PROVIDED INFORMATION:
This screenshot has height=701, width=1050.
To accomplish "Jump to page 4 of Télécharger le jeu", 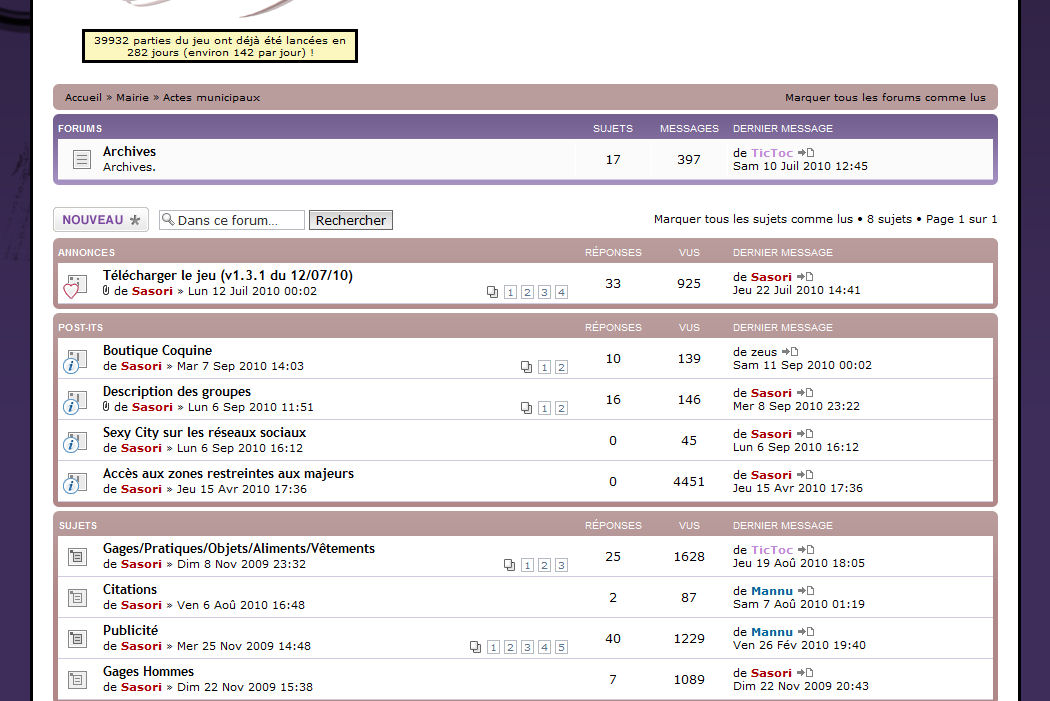I will (x=561, y=292).
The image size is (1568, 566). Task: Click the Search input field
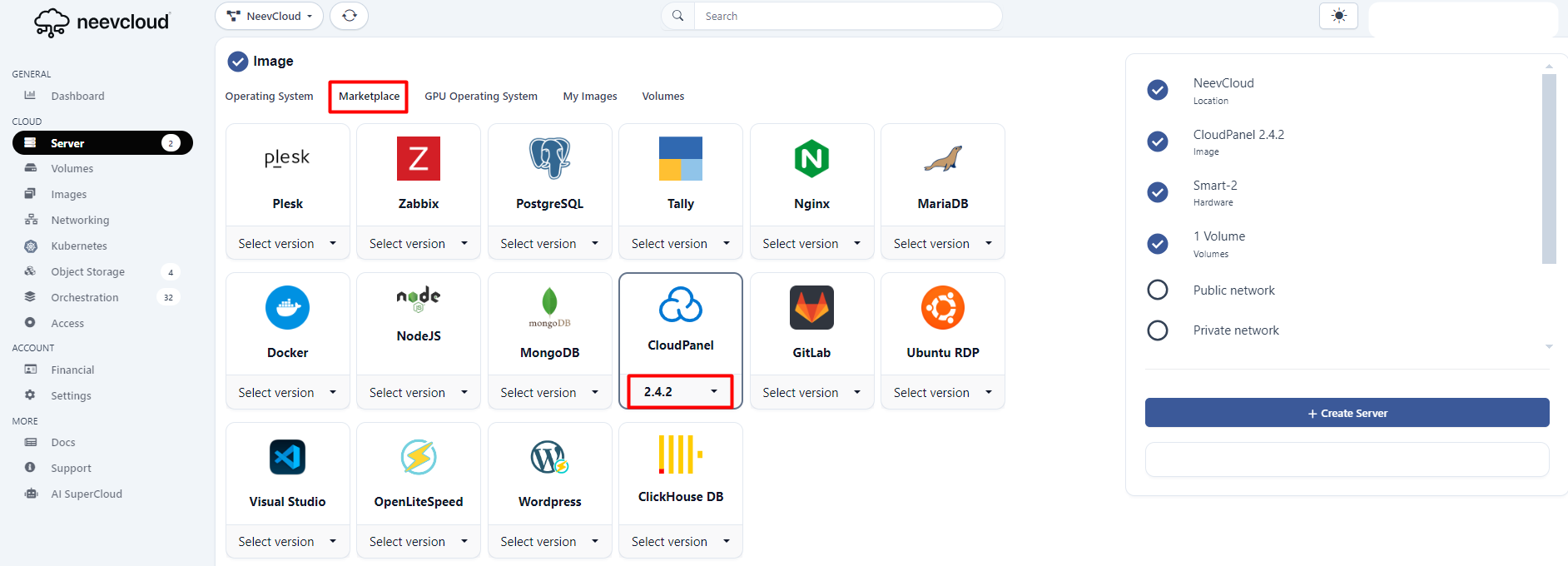[847, 16]
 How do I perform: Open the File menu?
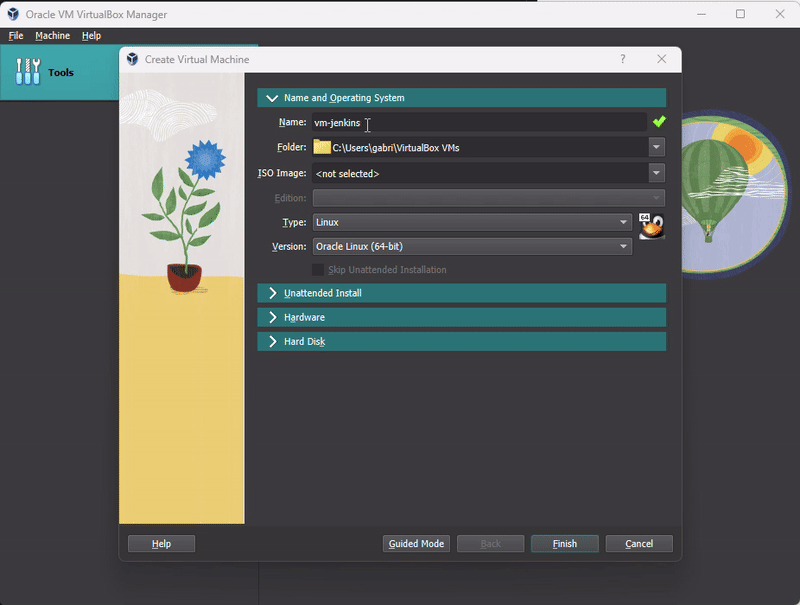pyautogui.click(x=16, y=35)
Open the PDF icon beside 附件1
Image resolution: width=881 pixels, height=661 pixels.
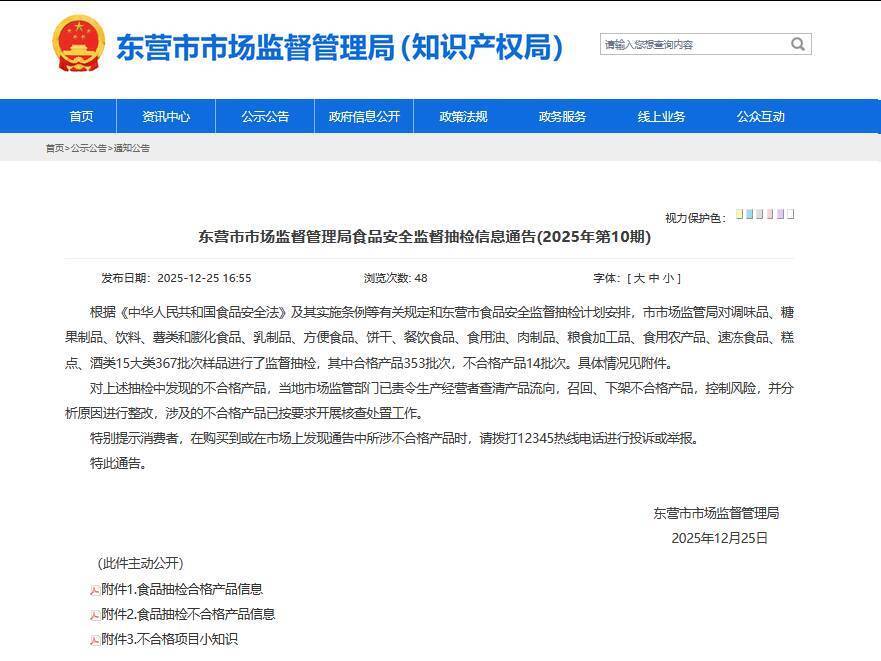point(94,589)
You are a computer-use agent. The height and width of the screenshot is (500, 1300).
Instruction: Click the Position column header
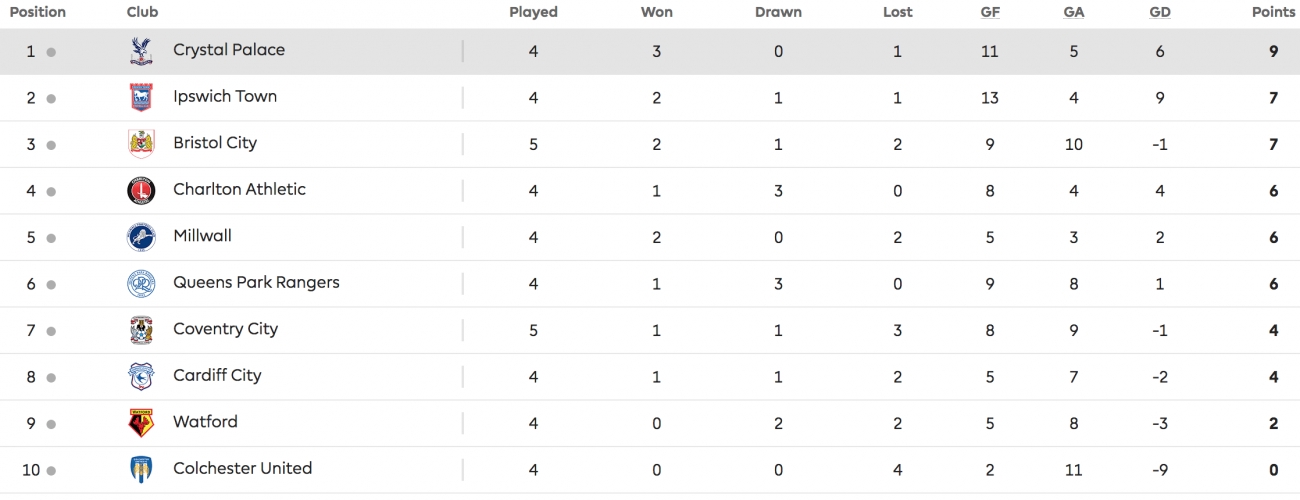point(38,12)
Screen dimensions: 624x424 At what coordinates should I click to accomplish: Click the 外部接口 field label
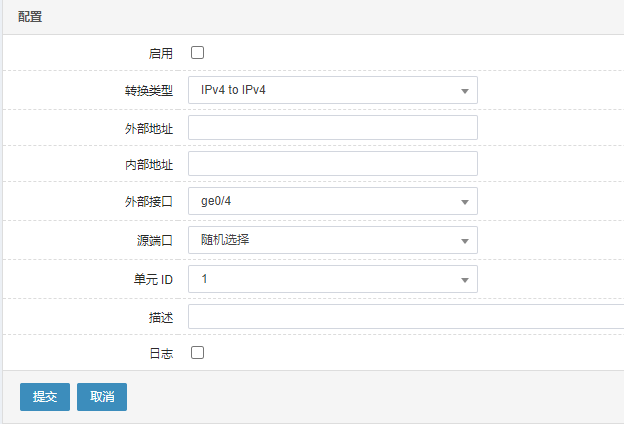click(x=149, y=202)
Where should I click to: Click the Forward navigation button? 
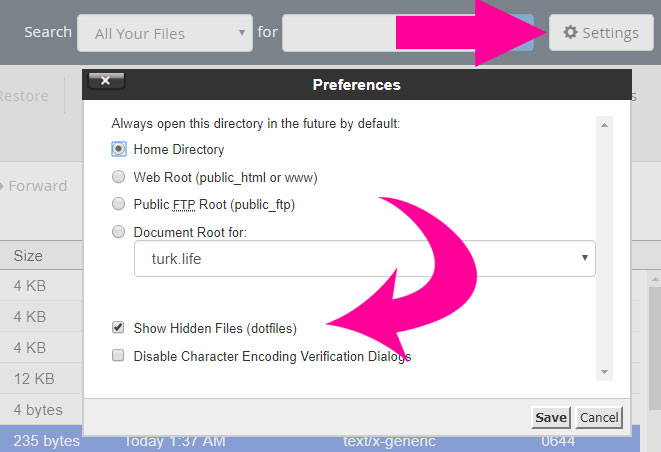point(34,186)
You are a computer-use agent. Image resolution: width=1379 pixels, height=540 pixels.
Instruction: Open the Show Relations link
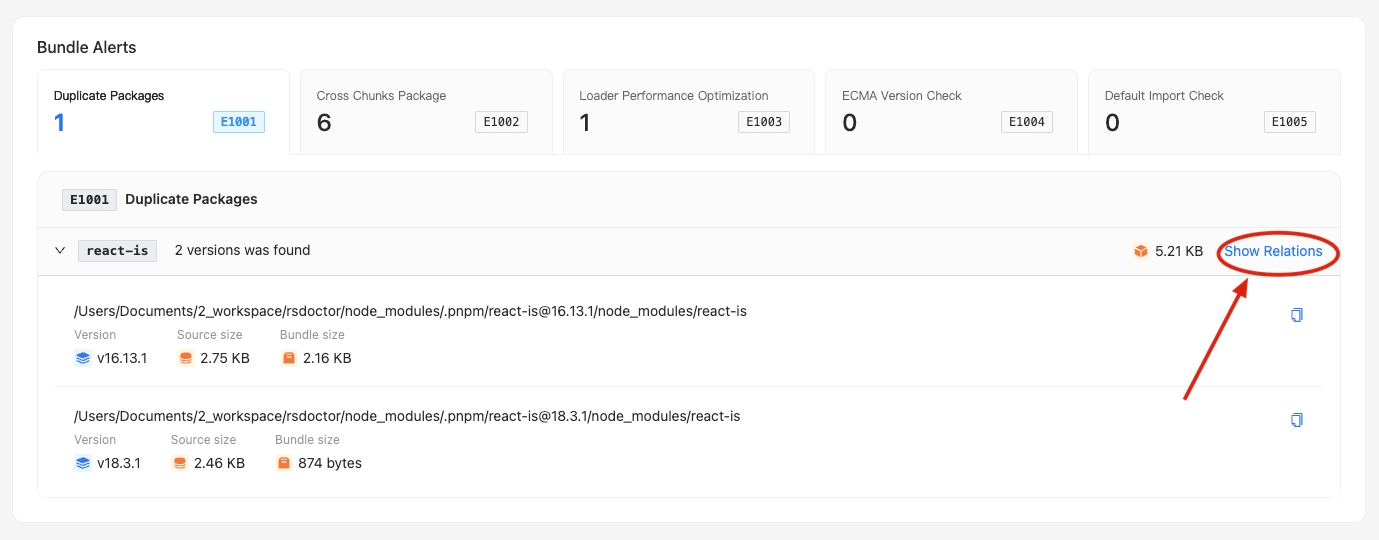[1273, 251]
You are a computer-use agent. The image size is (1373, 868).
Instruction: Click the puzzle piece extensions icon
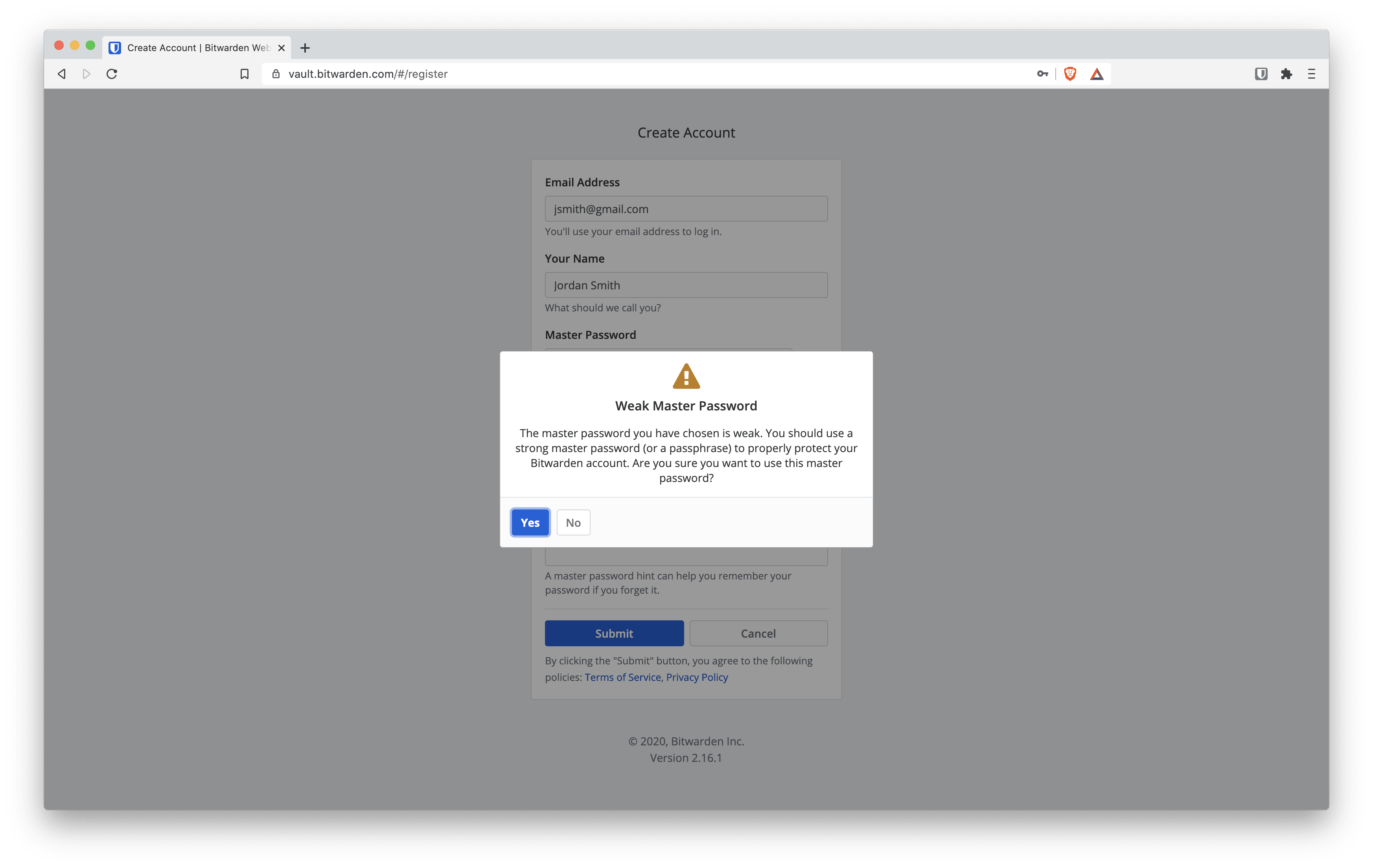[x=1285, y=73]
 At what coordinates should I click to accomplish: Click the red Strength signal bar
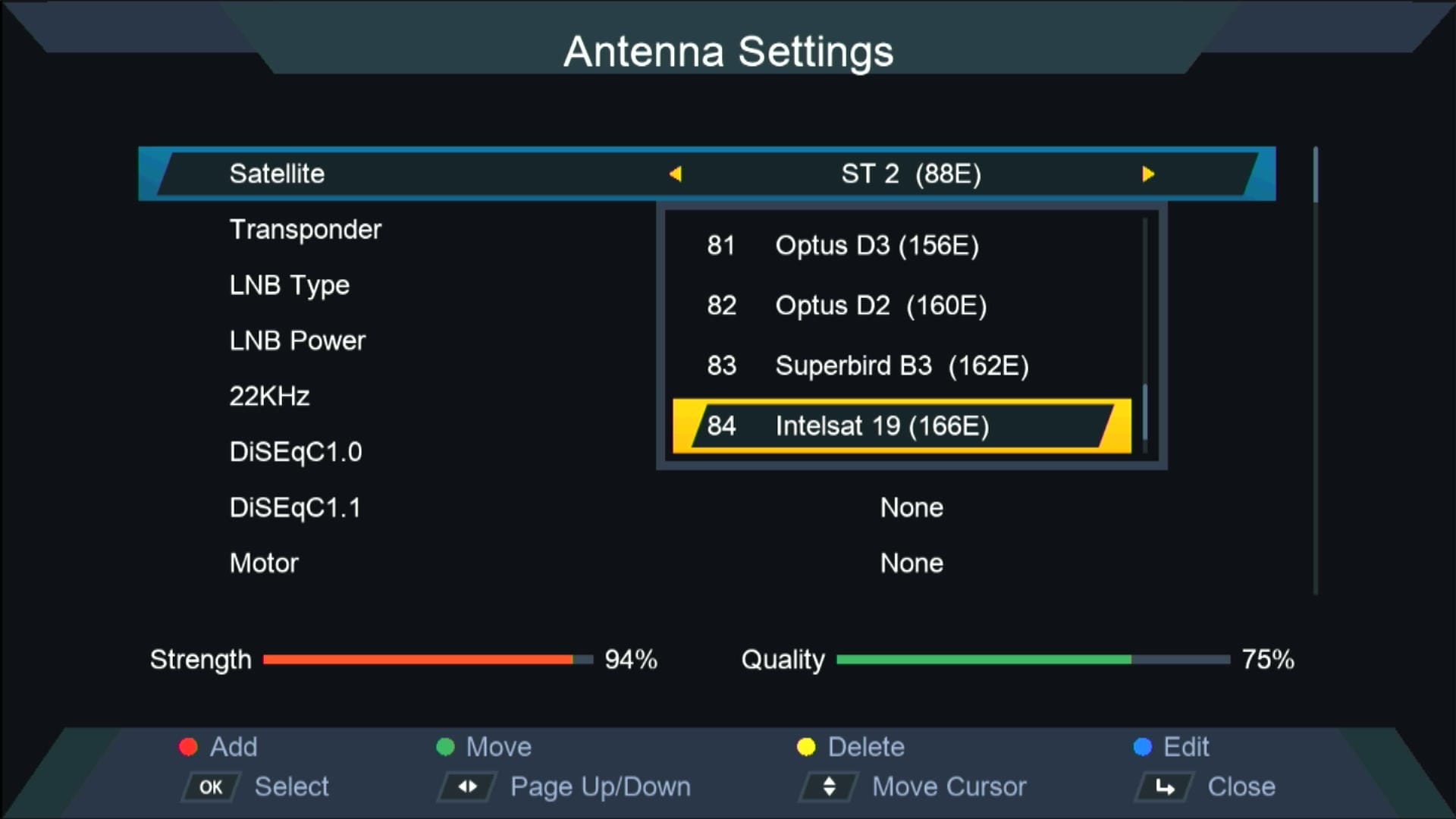click(x=418, y=660)
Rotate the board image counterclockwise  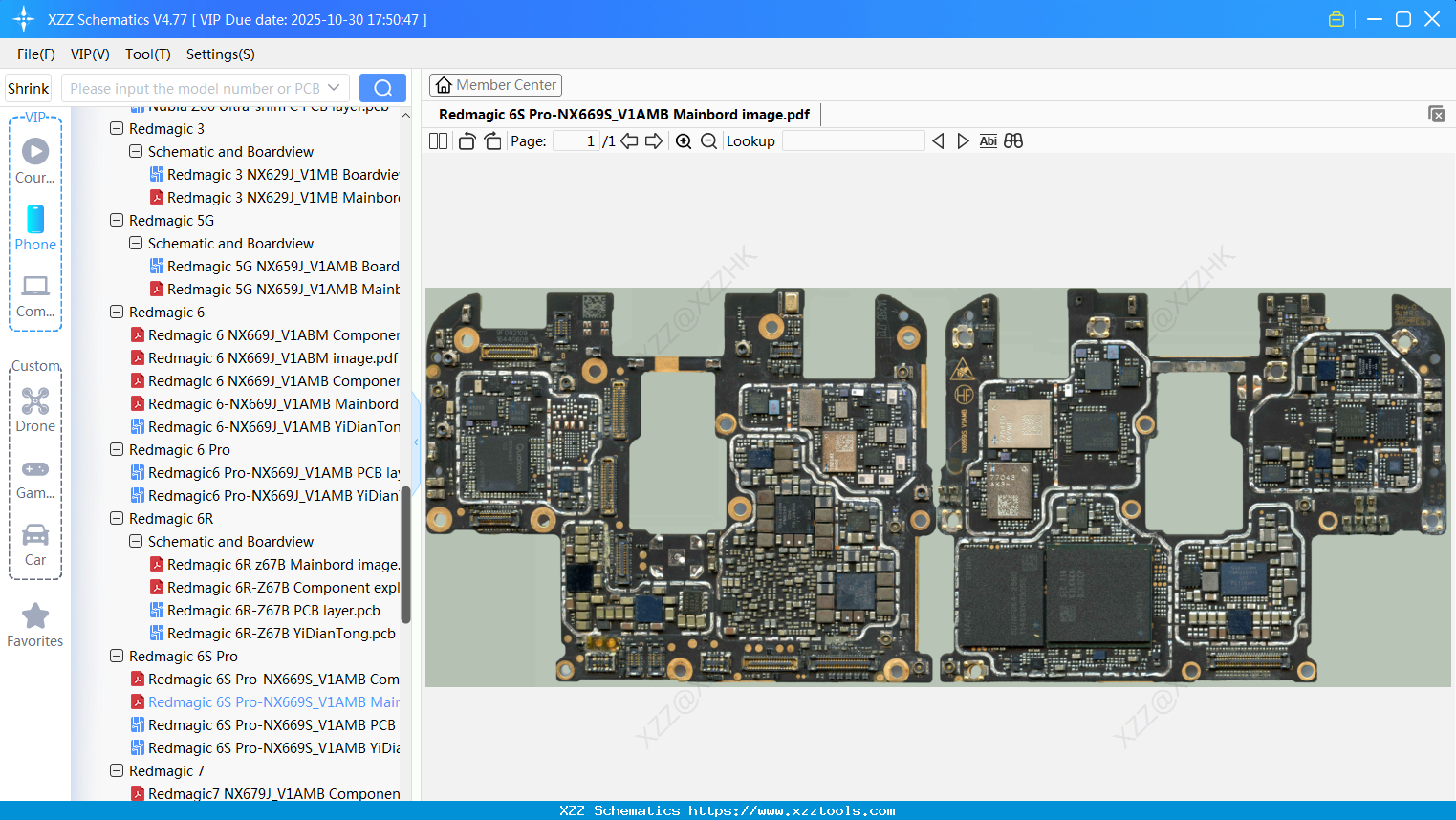tap(466, 140)
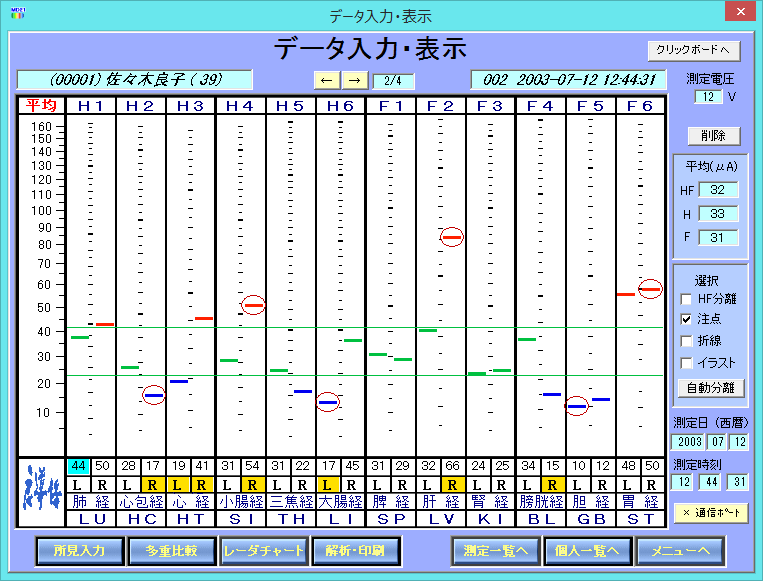This screenshot has height=581, width=763.
Task: Select the red circled marker in column F2
Action: coord(452,237)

EXERCISE PROMPT:
Turn the part of the items that opens with the line containing "The image size is (1568, 566)." and closes with the line containing "point(34,186)" into a numbered list, dropping blank lines and leaving the pictures out.

RESPONSE TO THIS TASK:
1. The image size is (1568, 566). Task: Click the Search input field
2. [847, 16]
3.  How do I perform: Open the File menu?
4. pyautogui.click(x=16, y=35)
5. Open the PDF icon beside 附件1
6. Image resolution: width=881 pixels, height=661 pixels.
7. point(94,589)
8. You are a computer-use agent. The height and width of the screenshot is (500, 1300).
9. Instruction: Click the Position column header
10. point(38,12)
11. Screen dimensions: 624x424 At what coordinates should I click to accomplish: Click the 外部接口 field label
12. click(x=149, y=202)
13. Where should I click to: Click the Forward navigation button? 
14. point(34,186)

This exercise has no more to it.